EPSRC Reference: EP/S019901/1
Title: Chemical biology tools for investigating the chemistry of cellular REDOX stress
Principal Investigator: Faulkner, Professor S
Other Investigators:
Schofield, Professor C Hammond, Professor E Farrer, Dr N
Sibson, Professor NR Blower, Professor P Cornelissen, Professor B
Southworth, Dr R
Researcher Co-Investigators:
Professor E Flashman
Project Partners:
GE Healthcare GlaxoSmithKline plc (GSK)
Department: Oxford Chemistry
Organisation: University of Oxford
Scheme: Programme Grants
Starts: 01 October 2019 Ends: 31 July 2025 Value (£): 5,334,387
EPSRC Research Topic Classifications:
Analytical Science Biological & Medicinal Chem.
Chemical Biology Electrochemical Science & Eng.

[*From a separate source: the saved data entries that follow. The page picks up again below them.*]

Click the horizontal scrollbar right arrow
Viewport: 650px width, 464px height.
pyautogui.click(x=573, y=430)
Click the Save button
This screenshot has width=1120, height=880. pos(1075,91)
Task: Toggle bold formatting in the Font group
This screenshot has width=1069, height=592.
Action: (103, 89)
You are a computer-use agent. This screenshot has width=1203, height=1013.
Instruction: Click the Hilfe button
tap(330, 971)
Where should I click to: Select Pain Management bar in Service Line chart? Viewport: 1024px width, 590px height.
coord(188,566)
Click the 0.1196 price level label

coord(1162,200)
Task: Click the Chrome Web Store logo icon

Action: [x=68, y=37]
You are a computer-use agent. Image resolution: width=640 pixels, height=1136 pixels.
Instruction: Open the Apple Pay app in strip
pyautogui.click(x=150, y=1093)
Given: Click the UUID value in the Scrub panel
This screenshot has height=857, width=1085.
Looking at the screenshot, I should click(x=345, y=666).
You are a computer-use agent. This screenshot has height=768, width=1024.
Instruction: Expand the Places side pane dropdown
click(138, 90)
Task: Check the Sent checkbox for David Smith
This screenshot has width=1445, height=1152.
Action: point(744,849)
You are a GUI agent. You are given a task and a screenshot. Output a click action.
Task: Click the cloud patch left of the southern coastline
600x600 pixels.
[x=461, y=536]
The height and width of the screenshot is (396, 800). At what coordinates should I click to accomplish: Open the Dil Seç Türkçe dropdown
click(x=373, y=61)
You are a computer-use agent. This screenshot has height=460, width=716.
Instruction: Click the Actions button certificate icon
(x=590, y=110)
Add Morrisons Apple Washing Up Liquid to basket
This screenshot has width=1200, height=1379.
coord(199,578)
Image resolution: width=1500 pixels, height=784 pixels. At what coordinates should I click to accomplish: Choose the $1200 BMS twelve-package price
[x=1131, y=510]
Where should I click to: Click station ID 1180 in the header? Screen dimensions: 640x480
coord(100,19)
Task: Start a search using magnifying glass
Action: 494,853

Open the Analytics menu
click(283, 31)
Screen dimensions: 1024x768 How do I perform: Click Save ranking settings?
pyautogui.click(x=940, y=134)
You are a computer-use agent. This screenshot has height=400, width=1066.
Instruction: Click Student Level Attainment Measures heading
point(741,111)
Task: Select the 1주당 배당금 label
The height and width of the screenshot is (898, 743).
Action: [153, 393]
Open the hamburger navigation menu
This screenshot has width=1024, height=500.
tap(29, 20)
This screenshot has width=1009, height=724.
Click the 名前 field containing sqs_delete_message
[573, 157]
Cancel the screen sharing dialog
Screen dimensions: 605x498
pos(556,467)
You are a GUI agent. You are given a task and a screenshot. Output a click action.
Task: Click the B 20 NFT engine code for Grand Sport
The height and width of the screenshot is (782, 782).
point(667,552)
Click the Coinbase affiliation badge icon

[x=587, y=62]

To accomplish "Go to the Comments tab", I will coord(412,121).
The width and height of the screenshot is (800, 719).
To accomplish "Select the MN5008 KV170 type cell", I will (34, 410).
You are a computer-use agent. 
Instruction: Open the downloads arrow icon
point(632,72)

EPSRC Industrial Sector Classifications:
Pharmaceuticals and Biotechnology
Related Grants:
Panel History:
Panel DatePanel NameOutcome
29 Apr 2019 Programme Grant Interviews - 30 April 2019 (PS) Announced
31 Oct 2018 Programme Grant Interviews - 31 October 2018 (PS) Deferred
Summary on Grant Application Form
Changes in the environment inside cells can be considered as alterations in cellular chemistry. The cellular environment can be thought to span a spectrum between reducing conditions (often characterised by a lack of oxygen, and the presence of chemicals that contain hydrogen) and oxidising conditions (often characterised by the presence of oxygen and reactive oxygen-containing species). The spectrum of REDucing to OXidising environment is known as REDOX chemistry. The REDOX environment in the cell results from external stimuli, and affects the function of the cell. Consequently, the REDOX environment can give rise to cellular changes that result in diseases. In this work, we propose that the reverse is also true - that the REDOX state of a cell at a given time will provide predictive information on the fate of a particular cell. Therefore, if it were possible to gain a global picture of the cellular REDOX state, this would be a revolutionary way of predicting cell fate, and hence treating disease. For this new technique to work we need a range of molecular tools that tell us about a given component of the REDOX state at any given time. The aim of our work is to develop and validate tools that detect the intracellular molecules that affect the cellular REDOX state, and provide imaging feedback on that state. By combing the feedback from several of these molecular tools we can infer information on the overall REDOX state. To achieve this aim we have assembled a team of people with the wide range of skills required to make the proposed molecular tools. Our team includes synthetic inorganic and organic chemists, people skilled in a range of imaging techniques, and biological scientists who will be able to apply the molecular tools that we will make. Only by combining the skills of everybody in our team will we be able to achieve the aims of this ambitious, but potentially revolutionary, programme of research.